Fiona Sturges 

Lessons by Ian McEwan review – chance, memory and the road not taken

Actor Simon McBurney narrates the tale of how a sexual relationship between a teenage boy and his piano teacher changes the course of his life
  
  

Ian McEwan.
Striking a chord … Ian McEwan. Photograph: Lydia Goldblatt/The Guardian

A vivid and detailed exploration of childhood trauma and tumultuous world events, Lessons, Ian McEwan’s 17th novel, spans the life of Roland Baines, who comes from an emotionally withdrawn army family and is sent to boarding school at the age of 11. There he meets a strict piano teacher, Miriam Cornell, who, when Roland hits a wrong note, reaches under his shorts and pinches his leg. Three years later, Miriam lures the 14-year-old Roland into a sexual relationship that ends up derailing his life. He tries and mostly fails at various professions, including photographer, poet, tennis coach and hotel pianist, gets married and has a baby. But after his German-born wife decides that motherhood is not part of her destiny, he is left to raise their son alone.

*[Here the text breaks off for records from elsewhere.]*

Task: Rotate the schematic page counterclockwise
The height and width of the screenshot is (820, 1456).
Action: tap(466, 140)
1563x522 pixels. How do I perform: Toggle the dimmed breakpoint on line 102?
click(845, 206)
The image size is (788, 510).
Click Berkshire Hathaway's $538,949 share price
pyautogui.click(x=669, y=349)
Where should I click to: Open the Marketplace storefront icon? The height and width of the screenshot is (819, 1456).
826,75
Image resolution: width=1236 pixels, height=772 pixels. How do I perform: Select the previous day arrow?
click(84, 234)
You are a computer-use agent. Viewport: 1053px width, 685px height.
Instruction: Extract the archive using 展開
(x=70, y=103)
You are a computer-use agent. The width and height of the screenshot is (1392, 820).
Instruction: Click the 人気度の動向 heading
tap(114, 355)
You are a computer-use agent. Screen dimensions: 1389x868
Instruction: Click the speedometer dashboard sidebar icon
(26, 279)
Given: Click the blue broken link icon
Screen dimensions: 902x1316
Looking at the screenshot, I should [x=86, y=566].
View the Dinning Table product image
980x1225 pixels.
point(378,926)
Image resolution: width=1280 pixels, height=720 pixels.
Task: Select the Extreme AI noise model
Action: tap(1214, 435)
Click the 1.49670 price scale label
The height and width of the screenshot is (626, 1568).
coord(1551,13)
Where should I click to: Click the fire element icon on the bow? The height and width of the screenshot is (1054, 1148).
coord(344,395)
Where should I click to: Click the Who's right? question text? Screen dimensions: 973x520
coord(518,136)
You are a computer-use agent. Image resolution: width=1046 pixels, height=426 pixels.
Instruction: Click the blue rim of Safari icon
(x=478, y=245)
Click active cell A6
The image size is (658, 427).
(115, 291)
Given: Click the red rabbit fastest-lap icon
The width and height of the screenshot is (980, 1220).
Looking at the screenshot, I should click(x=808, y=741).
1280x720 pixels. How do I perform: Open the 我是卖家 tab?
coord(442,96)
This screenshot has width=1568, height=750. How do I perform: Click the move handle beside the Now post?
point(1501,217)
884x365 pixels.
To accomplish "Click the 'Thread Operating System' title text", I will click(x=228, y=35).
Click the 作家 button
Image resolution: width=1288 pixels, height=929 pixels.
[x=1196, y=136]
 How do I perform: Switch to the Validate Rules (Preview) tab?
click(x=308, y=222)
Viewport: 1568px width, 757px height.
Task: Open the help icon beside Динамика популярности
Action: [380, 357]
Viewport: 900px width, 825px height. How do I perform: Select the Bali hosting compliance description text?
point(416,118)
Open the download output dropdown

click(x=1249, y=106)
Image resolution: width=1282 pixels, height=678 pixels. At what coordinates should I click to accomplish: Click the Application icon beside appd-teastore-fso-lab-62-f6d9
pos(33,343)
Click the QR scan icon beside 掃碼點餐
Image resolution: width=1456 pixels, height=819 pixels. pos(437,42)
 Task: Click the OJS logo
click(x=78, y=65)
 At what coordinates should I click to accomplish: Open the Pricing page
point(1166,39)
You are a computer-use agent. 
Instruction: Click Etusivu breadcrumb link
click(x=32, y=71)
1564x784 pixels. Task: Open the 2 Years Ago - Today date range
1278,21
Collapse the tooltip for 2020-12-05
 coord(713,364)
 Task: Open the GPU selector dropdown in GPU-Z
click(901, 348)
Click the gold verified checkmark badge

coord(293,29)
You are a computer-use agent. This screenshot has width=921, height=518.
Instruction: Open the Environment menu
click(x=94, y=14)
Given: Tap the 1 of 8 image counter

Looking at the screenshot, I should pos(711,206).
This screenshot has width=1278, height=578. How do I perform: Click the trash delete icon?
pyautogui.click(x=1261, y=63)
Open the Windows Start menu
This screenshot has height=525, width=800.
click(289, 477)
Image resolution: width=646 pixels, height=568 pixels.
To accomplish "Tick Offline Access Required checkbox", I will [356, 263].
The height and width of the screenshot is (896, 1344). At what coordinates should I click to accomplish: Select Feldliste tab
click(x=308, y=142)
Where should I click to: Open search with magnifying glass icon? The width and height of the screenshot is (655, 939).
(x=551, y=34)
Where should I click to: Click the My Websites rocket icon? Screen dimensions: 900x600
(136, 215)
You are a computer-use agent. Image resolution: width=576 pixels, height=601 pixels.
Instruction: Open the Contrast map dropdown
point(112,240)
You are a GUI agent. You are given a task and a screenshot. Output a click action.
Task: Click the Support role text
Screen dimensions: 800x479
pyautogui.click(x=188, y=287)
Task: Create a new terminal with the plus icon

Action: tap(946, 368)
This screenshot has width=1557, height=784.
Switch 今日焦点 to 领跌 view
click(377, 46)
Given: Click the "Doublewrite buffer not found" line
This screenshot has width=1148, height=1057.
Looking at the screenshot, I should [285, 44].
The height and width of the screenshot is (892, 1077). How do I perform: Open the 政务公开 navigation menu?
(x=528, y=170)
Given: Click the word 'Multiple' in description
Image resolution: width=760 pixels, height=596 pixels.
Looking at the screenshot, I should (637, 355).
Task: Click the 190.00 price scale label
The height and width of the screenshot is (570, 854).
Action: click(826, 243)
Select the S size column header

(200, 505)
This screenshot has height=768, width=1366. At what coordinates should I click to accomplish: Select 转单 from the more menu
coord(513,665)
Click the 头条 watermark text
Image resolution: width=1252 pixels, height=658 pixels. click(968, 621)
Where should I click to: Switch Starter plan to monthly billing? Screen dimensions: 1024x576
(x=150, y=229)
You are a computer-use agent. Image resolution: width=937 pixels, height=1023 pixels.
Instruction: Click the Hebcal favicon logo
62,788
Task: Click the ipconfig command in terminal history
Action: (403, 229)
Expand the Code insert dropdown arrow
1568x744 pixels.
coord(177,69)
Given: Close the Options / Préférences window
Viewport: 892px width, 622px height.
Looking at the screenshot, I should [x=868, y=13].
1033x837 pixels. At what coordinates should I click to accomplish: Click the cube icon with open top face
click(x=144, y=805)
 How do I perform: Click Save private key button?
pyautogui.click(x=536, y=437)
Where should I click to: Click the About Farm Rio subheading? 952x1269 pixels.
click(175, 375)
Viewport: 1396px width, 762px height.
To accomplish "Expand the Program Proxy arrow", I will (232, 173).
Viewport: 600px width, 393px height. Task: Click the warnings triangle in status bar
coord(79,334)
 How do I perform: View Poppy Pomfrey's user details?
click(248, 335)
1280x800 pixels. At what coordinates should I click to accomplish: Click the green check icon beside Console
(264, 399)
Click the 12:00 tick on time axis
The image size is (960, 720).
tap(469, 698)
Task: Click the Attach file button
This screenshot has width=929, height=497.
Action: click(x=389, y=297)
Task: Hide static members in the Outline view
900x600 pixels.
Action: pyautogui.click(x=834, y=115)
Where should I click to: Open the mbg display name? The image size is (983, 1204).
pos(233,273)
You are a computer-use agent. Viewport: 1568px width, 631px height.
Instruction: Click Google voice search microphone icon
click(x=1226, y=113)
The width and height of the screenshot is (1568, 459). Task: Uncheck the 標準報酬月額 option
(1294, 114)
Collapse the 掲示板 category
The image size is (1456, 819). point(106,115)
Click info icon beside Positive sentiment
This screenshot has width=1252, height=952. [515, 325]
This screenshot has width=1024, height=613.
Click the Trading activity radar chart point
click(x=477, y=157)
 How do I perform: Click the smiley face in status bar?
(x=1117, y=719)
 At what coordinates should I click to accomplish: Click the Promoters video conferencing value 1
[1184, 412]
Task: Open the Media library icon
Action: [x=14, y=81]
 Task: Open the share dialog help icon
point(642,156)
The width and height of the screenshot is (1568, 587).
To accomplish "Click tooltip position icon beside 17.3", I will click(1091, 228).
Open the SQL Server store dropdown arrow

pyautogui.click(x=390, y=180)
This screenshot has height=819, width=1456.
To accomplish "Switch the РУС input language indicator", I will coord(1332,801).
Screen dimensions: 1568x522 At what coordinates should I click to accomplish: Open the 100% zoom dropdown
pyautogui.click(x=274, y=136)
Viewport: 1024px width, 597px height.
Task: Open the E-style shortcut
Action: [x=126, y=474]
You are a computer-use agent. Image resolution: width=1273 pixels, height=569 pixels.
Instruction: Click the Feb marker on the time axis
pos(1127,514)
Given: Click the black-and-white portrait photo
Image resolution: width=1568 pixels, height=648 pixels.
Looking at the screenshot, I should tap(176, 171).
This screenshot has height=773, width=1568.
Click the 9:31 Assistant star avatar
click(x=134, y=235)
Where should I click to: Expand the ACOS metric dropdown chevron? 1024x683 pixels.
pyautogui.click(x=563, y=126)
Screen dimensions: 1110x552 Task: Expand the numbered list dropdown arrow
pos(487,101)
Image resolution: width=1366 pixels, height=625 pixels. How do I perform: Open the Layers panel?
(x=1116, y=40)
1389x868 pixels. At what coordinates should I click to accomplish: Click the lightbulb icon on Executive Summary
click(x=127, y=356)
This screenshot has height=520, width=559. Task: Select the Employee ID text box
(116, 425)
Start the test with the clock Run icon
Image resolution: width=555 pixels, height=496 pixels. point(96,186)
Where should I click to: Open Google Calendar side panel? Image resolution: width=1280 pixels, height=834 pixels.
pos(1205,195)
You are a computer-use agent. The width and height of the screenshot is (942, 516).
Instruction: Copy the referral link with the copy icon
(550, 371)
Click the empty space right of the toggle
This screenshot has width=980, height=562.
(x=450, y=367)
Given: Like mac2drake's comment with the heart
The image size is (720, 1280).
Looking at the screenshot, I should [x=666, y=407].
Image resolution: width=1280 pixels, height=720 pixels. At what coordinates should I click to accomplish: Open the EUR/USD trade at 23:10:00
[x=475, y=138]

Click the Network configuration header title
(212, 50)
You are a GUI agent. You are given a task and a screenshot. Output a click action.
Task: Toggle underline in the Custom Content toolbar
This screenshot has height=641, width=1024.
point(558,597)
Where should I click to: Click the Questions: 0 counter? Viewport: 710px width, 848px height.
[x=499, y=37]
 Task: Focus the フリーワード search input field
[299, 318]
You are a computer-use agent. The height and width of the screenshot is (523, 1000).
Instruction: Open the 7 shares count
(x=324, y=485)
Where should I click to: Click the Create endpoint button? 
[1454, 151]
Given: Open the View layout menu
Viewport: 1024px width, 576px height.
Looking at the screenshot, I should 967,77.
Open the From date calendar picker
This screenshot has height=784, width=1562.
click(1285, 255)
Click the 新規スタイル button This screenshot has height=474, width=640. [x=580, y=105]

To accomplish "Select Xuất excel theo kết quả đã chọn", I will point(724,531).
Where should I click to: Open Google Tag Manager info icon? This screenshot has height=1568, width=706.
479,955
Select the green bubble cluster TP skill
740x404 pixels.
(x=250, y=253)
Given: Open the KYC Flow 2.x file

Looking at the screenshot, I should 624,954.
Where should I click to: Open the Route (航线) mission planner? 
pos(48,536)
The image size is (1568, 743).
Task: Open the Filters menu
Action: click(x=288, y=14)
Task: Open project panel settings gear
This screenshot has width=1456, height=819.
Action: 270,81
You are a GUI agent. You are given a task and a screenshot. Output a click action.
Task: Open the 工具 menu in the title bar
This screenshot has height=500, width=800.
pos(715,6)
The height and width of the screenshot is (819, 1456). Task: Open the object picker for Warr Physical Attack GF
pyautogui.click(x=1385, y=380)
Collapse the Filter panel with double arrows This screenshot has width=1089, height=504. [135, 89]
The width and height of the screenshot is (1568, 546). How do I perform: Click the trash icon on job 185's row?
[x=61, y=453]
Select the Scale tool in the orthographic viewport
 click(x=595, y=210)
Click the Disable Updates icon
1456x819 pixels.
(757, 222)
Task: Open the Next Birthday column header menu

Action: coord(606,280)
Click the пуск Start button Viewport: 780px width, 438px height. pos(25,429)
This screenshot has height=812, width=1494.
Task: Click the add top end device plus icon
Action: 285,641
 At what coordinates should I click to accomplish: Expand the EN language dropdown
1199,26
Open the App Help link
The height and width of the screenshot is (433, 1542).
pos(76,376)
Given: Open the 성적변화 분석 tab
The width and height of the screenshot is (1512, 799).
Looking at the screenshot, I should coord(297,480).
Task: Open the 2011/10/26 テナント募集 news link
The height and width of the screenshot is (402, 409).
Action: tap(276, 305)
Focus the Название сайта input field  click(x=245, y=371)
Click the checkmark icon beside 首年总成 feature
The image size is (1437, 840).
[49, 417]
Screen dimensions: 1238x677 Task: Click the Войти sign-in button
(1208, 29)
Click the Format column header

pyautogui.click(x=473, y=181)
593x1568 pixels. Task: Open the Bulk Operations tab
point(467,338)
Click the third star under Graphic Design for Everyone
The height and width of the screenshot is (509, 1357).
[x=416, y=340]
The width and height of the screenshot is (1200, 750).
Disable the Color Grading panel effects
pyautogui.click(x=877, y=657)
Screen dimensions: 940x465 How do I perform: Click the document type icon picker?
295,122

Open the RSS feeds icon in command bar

The book goes on to track Roland into old age, with much of his life mirroring the author’s own (including a childhood in Libya and the discovery of a brother who was adopted at birth) and pausing at momentous historical moments, from the Cuban missile crisis and the fall of the Berlin Wall to Chornobyl, 9/11 and the Covid pandemic.

The actor and director Simon McBurney is the narrator; his Roland is companionable and meditative, acknowledging the forces that have led to where he is without being sunk by them. Interweaving the personal and political, Lessons is about chance, memory and the roads not taken. As Roland drifts through life, buffeted by events big and small, he comes to understand that “his case [is] not special – all fates are similarly constituted”.

Lessons by Ian McEwan is available from Penguin Audio, 17hr 34min


Further listening

Romantic Comedy
Curtis Sittenfield, Penguin Audio, 9hr 5min
A sharp and funny romcom from the Rodham author revolving around a TV scriptwriter and a pop star whom she believes to be out of her league. Read by Kristen Sieh.

The Hard Crowd
Rachel Kushner, Penguin Audio, 7hr 52min
This collection of autobiographical essays, variously recalls a motorcycle accident, a stay at a Palestinian refugee camp and an encounter with a Rolling Stone, narrated by the author.